In deze zaak heeft eiser, geboren op een onbekende datum en van Afghaanse nationaliteit, op 14 december 2022 een aanvraag ingediend voor een verblijfsvergunning asiel voor bepaalde tijd. De minister van Asiel en Migratie, voorheen de staatssecretaris van Justitie en Veiligheid, heeft echter niet tijdig op deze aanvraag beslist. Eiser heeft de minister op 9 april 2024 in gebreke gesteld wegens het uitblijven van een besluit en heeft op 12 mei 2024 beroep ingesteld tegen het niet tijdig nemen van een besluit.
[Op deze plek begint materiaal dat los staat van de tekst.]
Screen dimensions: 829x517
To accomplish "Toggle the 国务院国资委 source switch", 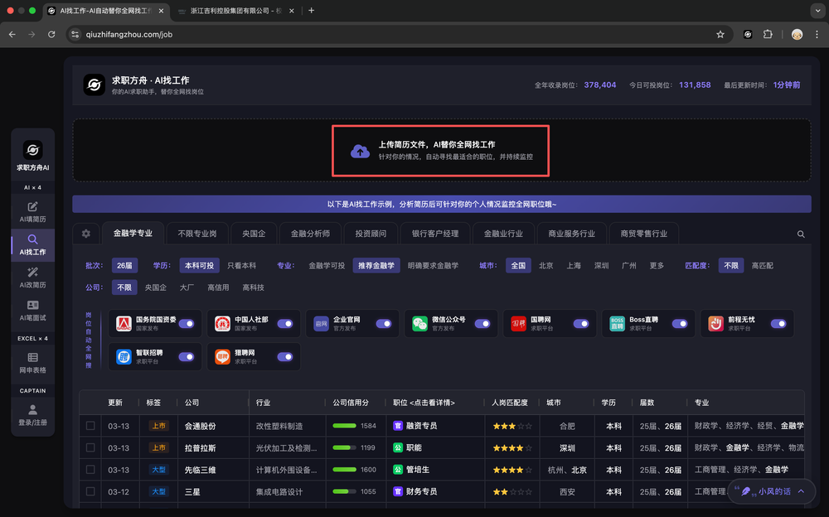I will coord(187,324).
De rechtbank heeft vastgesteld dat de minister geen verweerschrift heeft ingediend en heeft op basis van artikel 8:54 van de Algemene wet bestuursrecht (Awb) uitspraak gedaan zonder zitting.
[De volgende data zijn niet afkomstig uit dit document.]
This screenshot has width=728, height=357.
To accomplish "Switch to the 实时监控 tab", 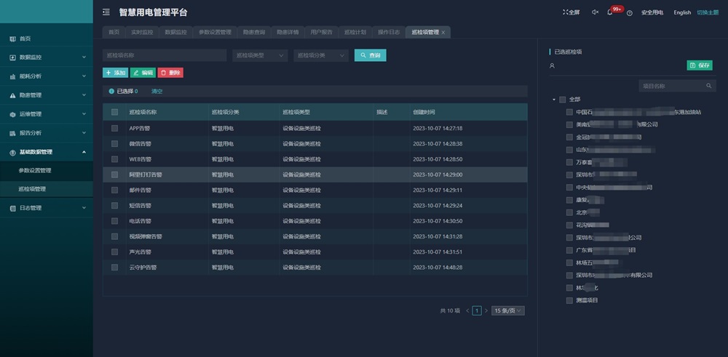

De rechtbank overweegt dat het niet tijdig nemen van een besluit gelijkgesteld kan worden met een besluit, zoals bepaald in artikel 6:2 van de Awb. De beslistermijn van de minister is verstreken en eiser heeft rechtsgeldig in gebreke gesteld. De rechtbank oordeelt dat het beroep kennelijk gegrond is en legt de minister een rechterlijke dwangsom op. De rechtbank bepaalt dat de minister uiterlijk op 9 november 2024 een besluit moet nemen op de asielaanvraag van eiser. Indien deze termijn wordt overschreden, moet de minister een dwangsom van € 100,- per dag betalen, met een maximum van € 7.500,-.
Daarnaast veroordeelt de rechtbank de minister in de proceskosten van eiser, vastgesteld op € 437,50. De uitspraak is openbaar gemaakt en kan worden aangevochten door middel van een verzetschrift binnen zes weken na verzending van de uitspraak.